In a paper obtained by this medium, Nwatu examined how older adults experience, interpret, and cope with climate-related stressors, arguing that environmental disasters are not just ecological events but deeply social phenomena that expose long-standing inequalities. She noted that older adults are frequently left out of disaster preparedness and response frameworks, despite being among the most physically, socially, and psychologically vulnerable.
“My interest in aging and environmental vulnerability did not begin in theory,” Nwatu wrote. “It was forged in my rural community where flooding was not an occasional disaster but a recurring reality that reshaped lives, livelihoods, and survival.” She recalled growing up in Amagunze, a riverine community in Enugu State, Nigeria, where seasonal floods routinely displaced families and destroyed homes built largely with mud and other fragile materials.
According to her, the impact of these disasters was never evenly distributed.
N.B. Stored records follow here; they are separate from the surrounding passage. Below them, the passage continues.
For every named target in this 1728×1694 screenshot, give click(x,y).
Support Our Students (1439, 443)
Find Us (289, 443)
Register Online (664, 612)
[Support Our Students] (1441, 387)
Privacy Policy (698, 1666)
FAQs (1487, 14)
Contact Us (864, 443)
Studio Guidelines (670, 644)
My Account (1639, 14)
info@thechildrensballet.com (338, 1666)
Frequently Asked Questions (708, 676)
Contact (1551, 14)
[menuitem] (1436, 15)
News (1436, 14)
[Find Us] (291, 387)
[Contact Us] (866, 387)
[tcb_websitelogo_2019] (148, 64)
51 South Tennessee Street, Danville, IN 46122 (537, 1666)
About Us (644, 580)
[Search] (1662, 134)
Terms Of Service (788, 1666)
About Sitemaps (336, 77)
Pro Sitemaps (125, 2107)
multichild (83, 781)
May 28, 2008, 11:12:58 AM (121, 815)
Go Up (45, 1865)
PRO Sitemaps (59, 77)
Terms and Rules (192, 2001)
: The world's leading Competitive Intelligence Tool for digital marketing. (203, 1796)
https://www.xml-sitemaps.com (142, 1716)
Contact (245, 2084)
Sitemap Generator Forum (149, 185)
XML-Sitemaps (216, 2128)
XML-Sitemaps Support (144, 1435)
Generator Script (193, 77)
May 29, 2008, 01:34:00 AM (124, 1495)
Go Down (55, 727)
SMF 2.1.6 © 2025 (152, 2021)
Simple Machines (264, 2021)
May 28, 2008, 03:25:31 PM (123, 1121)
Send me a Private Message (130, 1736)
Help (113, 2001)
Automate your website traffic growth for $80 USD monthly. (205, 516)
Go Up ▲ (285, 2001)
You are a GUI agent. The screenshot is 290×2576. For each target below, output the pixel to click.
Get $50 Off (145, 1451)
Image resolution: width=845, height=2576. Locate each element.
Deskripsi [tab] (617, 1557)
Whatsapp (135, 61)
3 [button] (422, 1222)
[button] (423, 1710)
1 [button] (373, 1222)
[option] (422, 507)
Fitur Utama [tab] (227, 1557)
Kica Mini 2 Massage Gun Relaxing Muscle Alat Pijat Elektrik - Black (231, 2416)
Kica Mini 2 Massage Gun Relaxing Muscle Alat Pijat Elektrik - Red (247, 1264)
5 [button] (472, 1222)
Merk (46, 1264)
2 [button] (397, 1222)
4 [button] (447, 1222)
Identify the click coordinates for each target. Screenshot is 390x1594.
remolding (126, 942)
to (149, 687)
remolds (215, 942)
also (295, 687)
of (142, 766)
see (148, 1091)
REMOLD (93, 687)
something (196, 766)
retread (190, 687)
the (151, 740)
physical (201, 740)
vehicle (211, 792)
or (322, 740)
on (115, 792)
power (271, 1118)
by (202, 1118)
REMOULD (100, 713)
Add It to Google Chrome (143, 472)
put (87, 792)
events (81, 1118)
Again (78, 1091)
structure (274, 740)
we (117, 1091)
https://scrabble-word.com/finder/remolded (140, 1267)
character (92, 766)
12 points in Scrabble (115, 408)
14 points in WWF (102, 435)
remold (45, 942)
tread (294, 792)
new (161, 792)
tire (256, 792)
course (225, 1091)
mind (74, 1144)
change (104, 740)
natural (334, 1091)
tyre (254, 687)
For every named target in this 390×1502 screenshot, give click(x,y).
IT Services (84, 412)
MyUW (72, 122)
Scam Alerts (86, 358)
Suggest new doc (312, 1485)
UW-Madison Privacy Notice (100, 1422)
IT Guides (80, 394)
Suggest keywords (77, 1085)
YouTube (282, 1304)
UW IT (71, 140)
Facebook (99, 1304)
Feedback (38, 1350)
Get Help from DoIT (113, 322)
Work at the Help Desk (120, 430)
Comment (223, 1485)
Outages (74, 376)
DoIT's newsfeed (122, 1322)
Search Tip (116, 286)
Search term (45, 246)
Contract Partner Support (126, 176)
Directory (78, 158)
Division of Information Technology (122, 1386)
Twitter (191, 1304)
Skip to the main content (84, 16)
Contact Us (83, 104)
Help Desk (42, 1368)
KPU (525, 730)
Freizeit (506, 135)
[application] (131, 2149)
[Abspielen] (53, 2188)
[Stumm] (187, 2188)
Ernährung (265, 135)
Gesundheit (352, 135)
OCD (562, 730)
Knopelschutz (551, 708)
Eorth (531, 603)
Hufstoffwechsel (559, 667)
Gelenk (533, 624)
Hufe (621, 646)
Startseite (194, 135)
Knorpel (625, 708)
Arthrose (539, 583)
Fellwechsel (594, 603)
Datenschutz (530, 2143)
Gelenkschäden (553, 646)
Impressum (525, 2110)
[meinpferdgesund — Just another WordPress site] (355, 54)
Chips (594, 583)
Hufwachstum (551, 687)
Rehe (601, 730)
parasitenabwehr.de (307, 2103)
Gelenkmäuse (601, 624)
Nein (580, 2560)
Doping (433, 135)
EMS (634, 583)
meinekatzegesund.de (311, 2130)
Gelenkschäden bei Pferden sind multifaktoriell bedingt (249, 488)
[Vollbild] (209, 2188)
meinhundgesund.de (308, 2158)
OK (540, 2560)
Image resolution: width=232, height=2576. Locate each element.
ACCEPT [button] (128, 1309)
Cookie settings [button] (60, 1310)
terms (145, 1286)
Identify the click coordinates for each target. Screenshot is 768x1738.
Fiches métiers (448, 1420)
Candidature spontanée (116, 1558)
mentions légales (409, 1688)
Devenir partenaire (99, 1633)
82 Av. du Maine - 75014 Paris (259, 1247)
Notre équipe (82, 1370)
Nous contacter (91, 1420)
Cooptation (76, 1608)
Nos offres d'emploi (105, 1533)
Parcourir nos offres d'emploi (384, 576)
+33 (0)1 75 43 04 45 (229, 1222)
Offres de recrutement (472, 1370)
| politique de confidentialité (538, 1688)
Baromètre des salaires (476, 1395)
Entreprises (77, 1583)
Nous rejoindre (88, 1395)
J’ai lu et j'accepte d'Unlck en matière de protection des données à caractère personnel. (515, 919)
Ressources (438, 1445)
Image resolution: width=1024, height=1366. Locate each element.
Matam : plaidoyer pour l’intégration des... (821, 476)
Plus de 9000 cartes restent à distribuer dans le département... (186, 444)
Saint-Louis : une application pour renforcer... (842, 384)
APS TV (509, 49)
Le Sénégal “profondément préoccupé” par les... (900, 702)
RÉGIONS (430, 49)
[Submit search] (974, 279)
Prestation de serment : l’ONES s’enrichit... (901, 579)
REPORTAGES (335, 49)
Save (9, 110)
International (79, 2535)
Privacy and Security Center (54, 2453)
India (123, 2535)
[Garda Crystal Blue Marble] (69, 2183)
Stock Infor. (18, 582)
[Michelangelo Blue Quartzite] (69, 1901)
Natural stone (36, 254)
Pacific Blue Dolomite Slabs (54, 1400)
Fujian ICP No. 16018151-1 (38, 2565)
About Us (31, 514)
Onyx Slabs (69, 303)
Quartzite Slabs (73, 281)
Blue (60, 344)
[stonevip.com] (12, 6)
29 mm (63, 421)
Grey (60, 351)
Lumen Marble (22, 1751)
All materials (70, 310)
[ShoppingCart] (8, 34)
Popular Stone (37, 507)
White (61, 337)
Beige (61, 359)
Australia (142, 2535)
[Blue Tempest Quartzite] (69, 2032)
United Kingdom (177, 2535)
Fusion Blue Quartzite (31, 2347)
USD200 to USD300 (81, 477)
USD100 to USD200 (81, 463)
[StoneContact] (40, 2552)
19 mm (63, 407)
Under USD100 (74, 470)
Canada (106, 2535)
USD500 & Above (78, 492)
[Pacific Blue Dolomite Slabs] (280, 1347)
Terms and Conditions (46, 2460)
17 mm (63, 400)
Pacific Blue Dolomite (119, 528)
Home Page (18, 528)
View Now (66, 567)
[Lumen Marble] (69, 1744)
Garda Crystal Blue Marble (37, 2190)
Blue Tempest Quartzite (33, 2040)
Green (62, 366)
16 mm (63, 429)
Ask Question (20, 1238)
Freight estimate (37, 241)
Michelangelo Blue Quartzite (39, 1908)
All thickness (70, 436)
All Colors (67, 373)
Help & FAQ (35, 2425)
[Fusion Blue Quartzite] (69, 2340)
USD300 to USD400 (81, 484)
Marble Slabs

Older adults, many of whom lived alone after losing spouses or seeing children migrate to cities, were often unable to evacuate quickly or access support. “When floods came, younger people could run, relocate, and recover,” she explained. “Older adults were left behind, isolated, and exposed to danger.”
One defining moment in her paper was the death of an elderly neighbor in 2019, shortly after she completed her undergraduate degree in social work. The woman, who lived alone and struggled with arthritis, was trapped overnight when floodwaters entered her home. “Her death shook our entire community,” Nwatu said. “It exposed the painful limits of informal caregiving when disasters strike without warning.”
Following repeated flooding episodes, Nwatu became actively involved in grassroots relief efforts, working with the St. Vincent de Paul Society within her local Catholic parish. She described how the group provided food, clothing, and temporary shelter for displaced residents, particularly older adults with no family support. “Faith-based and community organizations became the first and often only responders,” she noted, stressing the absence of structured government intervention.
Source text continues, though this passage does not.